### WORK TO BE COMPLETED
Pull every line that holds the word "dimensions" from the entries.

######

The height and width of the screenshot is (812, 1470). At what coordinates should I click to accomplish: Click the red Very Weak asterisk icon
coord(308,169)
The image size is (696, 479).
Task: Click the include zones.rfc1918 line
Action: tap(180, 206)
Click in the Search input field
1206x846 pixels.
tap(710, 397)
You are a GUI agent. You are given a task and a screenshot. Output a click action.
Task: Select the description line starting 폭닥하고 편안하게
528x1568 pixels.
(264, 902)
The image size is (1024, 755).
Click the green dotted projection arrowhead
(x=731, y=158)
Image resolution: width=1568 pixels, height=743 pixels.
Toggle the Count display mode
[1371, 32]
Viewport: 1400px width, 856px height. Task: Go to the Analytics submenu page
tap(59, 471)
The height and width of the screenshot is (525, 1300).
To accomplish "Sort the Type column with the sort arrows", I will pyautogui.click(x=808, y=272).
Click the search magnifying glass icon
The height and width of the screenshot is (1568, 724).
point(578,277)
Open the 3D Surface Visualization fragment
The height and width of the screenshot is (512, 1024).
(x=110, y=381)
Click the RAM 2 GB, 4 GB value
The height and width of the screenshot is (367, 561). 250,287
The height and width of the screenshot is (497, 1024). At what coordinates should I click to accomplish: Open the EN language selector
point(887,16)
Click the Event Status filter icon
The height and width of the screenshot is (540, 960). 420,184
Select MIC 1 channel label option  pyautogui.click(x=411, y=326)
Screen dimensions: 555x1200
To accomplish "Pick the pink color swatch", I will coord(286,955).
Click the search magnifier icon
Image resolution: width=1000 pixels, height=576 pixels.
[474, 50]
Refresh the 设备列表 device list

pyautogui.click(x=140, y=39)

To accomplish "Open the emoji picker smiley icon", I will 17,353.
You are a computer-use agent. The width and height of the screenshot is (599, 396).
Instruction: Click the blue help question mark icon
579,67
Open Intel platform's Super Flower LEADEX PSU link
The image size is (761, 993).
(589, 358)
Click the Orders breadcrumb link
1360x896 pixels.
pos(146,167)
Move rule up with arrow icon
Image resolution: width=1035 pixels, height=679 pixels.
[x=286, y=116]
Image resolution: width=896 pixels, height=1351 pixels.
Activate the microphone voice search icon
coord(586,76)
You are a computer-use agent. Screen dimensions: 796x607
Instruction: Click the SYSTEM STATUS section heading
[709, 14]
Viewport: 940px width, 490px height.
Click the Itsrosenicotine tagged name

######

### OUTPUT OF THE EXERCISE
Screen dimensions: 555x1200
You are a computer-use agent. Screen dimensions: 796x607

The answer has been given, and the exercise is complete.